Turning the tap to restrict the flow will do just that when it bursts again...pressure will not be lowered thus your problem will still happen...dont be trusting the bunnings advice.


----------



## Ducatiboy stu (28/9/11)

FFS .... the clamp/ratchet cheap clamps are only used for low presure drip irrigation

You cant use cheap bunnings fittings for hot water

Poly pipe can withstand hot water, but you must remember that hot water makes poly pipe soft

Regardless of the size, poly pipe will become soft with heat

There are proper hot/boilong water fittings for use with specifice poly pipes


----------



## seemax (28/9/11)

The LDPE (aka poly pipe) is designed for around 300kpA.

Melbourne mains pressure can be quite high depending on location (i've heard of 1000kPa).

You want the pressure rate pipe with the blue stripe.... lot more expensive though.

Personally I'd just use a food grade water hose, around $2/m and UV resistant - http://www.ebay.com.au/itm/WATER-HOSE-20-M...=item5ae2955305


----------



## geoffd (28/9/11)

seemax said:


> The LDPE (aka poly pipe) is designed for around 300kpA.
> 
> Melbourne mains pressure can be quite high depending on location (i've heard of 1000kPa).
> 
> ...



looks quite similar to the stuff I bought today (different diamenter) Hep2O 18mm x 25m $70 suits hot & cold, bloody expensive for the fittings, $5.30 for every elbow & they only sell individually, 7.70 PE to brass & 16.80 for a pipe cutter, all up $140 just for the hot water...uninsulated, double that for the cold & add insulation & it will be $350, the pipe itself is accetable in price its the small stuff as always is an absolute rip off.
going all copper would easily blow $500 & probably hit 600 too.


Anyway thanks for all the contributions, been most helpful indeed

cheers & goodnight


----------



## geoffd (30/9/11)

To finish this thread off, I must give credit where credit is due, I e-mailed Bunnings on the issue of incorrect advice, they kindly agreed to refund the cost of the materials & fortunately I still had the receipts for about 3/4 of the stuff.

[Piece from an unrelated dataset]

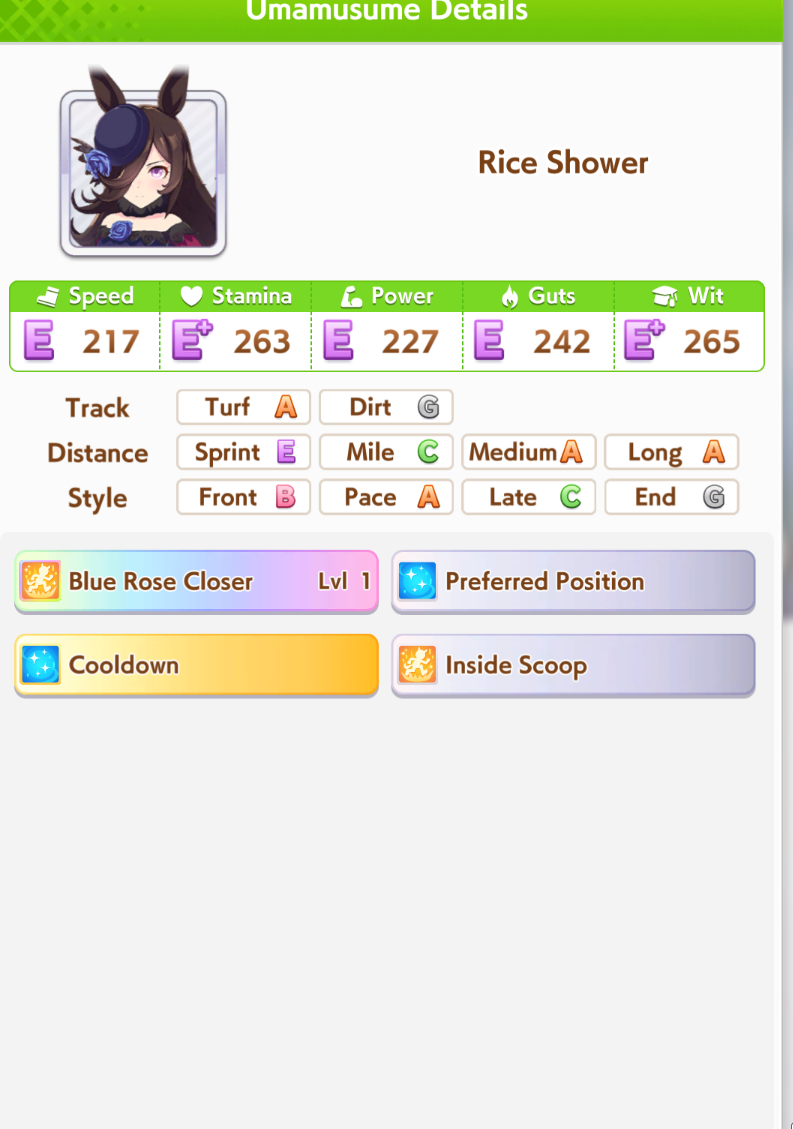Click the Medium A distance box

The store manager used a very eloquent phrase to sum up the error, a "knowledge gap", thought it was a much gentler way off saying the store assistant & I were stupid 

Cheers for all you help folks, I've most of the materials got, just waiting for a break in the weather.


----------



## Wolfman (30/9/11)

Pennywise said:


> Interest here for sure B)






Father Jack said:


> To finish this thread off, I must give credit where credit is due, I e-mailed Bunnings on the issue of incorrect advice, they kindly agreed to refund the cost of the materials & fortunately I still had the receipts for about 3/4 of the stuff.
> 
> The store manager used a very eloquent phrase to sum up the error, a "knowledge gap", thought it was a much gentler way off saying the store assistant & I were stupid
> 
> Cheers for all you help folks, I've most of the materials got, just waiting for a break in the weather.



You will never have to replace this system though. Worth it's weight in gold! I have renovated two houses using this system, would have cost tripple to use a plumber and copper pipe/joins!

It's UV resistant, you just need to paint it.



Cheers


----------